The Three Mile Island nuclear plant south of Harrisburg has been in the news the last few days. It is proposed to restart one of the units for use in generating energy for Microsoft’s AI ventures. Reason TV explains:
The news is certainly good but not for the reason cited in the video; that there is now the possibility nuclear could replace fossil fuels. The pitch is only a few seconds of the presentation and mostly an attack on coal, but the argument is wrong. Coal, first of all, is much cleaner today than in 1979 when the famous Three Mile Island accident took place. And, natural gas facilities have already replaced most of the older plants, improving air quality to a stunning degree. Finally, CO2 emissions are vastly overstated as a concern and may not be one at all.
The real point of nuclear energy is not that it could replace coal or gas, but that it signals the beginning of the end for wind and solar. They are merely intermittent sources of energy that only add to the costs of electricity by reducing the efficiency of baseload energy plants still needed when the sun doesn’t shine and the wind doesn’t blow. What we need is more baseload, not more intermittent playthings or dangerous battery storage facilities providing but a couple of hours of energy.
Nuclear offers extraordinary baseload capacity with the highest capacity factor of all, and, therefore, is an extremely welcome addition to the mix of energy sources for producing electricity. It is expensive and that is its handicap today, but it’s also highly dependable and efficient, which wind and solar can never be. It also avoids the problem of storing fuel, as does coal which is inexpensive. Natural gas is both inexpensive and very clean. Each of the three baseload options has certain advantages and a combination of all three secures the full range of benefits.
Adding nuclear to the baseload mix, in fact, secures everything wind and solar cannot offer, including our energy security, but it is the mix that does it. That’s the thing to get excited about; that and the fact Three Mile Island now represents the Phoenix taking flight again along with a growing realization wind and solar just aren’t going to get it done.
#Nuclear #Wind #Solar #ThreeMileIsland #Baseload #Pennsylvania #Coal #NaturalGas #EnergySecurity
I started my career in the power industry working for B&W in Barberton. The Three Mile Island NSS’s are duplicate designs of the Duke Power Oconee, units 1, 2 and 3. Also, Crystal River, FL ( now shut down)

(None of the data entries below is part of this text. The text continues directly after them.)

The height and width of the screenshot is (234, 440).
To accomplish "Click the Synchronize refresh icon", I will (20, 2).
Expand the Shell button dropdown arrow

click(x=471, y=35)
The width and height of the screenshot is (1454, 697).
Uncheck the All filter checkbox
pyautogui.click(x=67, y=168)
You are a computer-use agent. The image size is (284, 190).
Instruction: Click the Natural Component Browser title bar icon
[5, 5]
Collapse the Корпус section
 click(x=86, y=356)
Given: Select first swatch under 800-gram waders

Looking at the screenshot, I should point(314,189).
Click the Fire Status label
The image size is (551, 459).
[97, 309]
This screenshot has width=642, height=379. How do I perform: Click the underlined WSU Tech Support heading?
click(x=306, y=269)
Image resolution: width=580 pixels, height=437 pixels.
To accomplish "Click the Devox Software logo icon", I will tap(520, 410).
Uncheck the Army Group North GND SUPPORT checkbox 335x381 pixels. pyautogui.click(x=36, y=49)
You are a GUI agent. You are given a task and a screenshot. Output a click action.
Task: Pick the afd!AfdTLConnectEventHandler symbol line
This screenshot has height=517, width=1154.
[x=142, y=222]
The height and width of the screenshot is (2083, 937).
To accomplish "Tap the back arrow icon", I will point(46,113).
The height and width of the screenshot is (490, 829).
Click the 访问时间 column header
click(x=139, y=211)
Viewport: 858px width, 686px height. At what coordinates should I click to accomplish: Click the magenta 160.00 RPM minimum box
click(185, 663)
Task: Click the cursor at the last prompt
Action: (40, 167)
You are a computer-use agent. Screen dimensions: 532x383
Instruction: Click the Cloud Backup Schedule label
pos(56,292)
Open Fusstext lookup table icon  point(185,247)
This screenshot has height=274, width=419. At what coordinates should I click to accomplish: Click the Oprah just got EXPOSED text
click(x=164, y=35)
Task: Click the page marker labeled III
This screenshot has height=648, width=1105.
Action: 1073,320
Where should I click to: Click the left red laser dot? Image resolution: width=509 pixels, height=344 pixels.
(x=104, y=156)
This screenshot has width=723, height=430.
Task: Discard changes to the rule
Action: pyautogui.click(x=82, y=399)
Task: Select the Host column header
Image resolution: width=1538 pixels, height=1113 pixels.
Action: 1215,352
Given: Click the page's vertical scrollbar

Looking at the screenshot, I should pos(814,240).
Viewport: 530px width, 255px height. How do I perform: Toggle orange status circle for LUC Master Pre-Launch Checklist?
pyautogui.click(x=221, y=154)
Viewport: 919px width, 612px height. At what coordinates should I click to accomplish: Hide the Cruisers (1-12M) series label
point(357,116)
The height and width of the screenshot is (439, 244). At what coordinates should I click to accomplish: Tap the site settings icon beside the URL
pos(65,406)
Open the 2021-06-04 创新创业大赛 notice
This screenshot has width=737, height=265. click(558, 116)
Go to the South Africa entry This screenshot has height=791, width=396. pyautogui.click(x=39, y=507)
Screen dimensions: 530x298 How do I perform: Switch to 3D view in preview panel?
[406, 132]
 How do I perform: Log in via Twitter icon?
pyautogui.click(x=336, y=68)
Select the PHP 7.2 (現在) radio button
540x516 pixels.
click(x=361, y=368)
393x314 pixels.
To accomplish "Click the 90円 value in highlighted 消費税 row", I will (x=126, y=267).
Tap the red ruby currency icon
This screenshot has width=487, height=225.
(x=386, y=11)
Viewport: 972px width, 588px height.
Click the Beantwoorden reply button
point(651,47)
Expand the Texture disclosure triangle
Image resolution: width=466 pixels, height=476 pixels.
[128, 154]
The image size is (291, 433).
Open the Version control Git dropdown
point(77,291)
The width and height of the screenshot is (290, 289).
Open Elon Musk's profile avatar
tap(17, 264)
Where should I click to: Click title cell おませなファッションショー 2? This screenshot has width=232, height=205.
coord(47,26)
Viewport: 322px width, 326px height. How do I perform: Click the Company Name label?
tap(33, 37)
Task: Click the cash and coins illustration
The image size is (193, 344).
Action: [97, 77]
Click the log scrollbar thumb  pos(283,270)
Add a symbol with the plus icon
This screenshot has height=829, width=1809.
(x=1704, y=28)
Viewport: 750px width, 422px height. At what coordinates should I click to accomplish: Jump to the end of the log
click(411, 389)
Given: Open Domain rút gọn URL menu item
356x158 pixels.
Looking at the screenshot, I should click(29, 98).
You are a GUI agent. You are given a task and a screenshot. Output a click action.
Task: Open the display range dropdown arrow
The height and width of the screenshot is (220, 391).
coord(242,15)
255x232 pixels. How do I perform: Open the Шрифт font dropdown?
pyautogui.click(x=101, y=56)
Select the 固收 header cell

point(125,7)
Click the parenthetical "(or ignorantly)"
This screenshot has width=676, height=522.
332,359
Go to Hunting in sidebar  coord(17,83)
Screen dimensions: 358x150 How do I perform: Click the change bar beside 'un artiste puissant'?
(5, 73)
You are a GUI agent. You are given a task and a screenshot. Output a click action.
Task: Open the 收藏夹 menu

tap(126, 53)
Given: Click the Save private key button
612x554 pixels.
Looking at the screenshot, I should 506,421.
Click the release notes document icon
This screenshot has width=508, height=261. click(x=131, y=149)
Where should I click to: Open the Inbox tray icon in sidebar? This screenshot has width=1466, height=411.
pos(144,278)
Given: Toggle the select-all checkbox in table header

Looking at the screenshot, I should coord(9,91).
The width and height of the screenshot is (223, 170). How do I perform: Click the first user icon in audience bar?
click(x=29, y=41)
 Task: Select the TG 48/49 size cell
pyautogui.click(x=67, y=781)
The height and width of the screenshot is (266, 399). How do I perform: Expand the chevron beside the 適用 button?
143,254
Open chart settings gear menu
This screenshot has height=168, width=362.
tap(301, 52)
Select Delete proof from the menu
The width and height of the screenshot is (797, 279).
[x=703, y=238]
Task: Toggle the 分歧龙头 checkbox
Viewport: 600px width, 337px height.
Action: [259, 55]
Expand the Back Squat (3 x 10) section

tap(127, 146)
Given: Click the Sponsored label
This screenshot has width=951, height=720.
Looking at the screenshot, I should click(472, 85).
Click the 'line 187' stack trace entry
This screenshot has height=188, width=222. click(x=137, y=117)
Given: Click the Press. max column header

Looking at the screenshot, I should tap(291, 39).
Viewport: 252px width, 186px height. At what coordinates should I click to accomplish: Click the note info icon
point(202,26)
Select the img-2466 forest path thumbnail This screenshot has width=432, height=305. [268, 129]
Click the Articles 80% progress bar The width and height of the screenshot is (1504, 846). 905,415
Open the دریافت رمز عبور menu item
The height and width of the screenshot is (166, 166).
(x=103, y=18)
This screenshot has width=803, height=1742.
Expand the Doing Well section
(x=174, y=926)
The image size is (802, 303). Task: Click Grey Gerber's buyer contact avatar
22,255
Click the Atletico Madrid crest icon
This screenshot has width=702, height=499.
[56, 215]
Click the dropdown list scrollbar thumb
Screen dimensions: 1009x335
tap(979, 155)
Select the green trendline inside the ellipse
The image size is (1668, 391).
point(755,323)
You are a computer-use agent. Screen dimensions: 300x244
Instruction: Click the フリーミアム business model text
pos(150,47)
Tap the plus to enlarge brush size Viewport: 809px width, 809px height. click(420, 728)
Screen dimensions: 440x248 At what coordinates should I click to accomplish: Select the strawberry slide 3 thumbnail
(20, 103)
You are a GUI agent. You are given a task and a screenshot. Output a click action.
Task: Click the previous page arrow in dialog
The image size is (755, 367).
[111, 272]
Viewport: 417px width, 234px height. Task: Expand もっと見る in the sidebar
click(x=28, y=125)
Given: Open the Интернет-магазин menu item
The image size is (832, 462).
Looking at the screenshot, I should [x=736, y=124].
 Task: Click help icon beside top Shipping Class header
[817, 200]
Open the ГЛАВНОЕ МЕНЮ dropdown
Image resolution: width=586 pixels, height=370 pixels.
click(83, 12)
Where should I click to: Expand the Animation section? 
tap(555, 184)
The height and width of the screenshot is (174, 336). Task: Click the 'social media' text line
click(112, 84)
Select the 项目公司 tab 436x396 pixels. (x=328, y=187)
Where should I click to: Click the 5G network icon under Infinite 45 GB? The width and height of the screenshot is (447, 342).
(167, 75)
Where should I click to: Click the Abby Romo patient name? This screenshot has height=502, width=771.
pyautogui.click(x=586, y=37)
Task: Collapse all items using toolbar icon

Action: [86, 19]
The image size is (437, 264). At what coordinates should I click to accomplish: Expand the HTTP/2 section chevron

A great design and Duke has done very well with their’s. As for replacing fossil fuels, not in my lifetime. Total nuclear fleet is less than 100,000 MW capacity. The existing fleet took over 30 years to build after the AEC Head said, “Nuclear will be so efficient and productive it will be too cheap to meter” 1953. Since the 1980’s the Supply Chain for nuclear components (large forging, 15,000 ton presses to bend 12” thick Reactor shells and other heavy and unique manufacturing has moved to Asia or France. Building say 500,000 MW of new capacity will take decades. Simply replacing the 125,000 MW of coal capacity shut down since 2010 will take decades. The government needs a lesson in the Realities of Electricity Generation
https://jackdevanney.substack.com/p/the-three-mile-island-1-restart?r=402ea&triedRedirect=true
Jack doesn't like the numbers in this deal?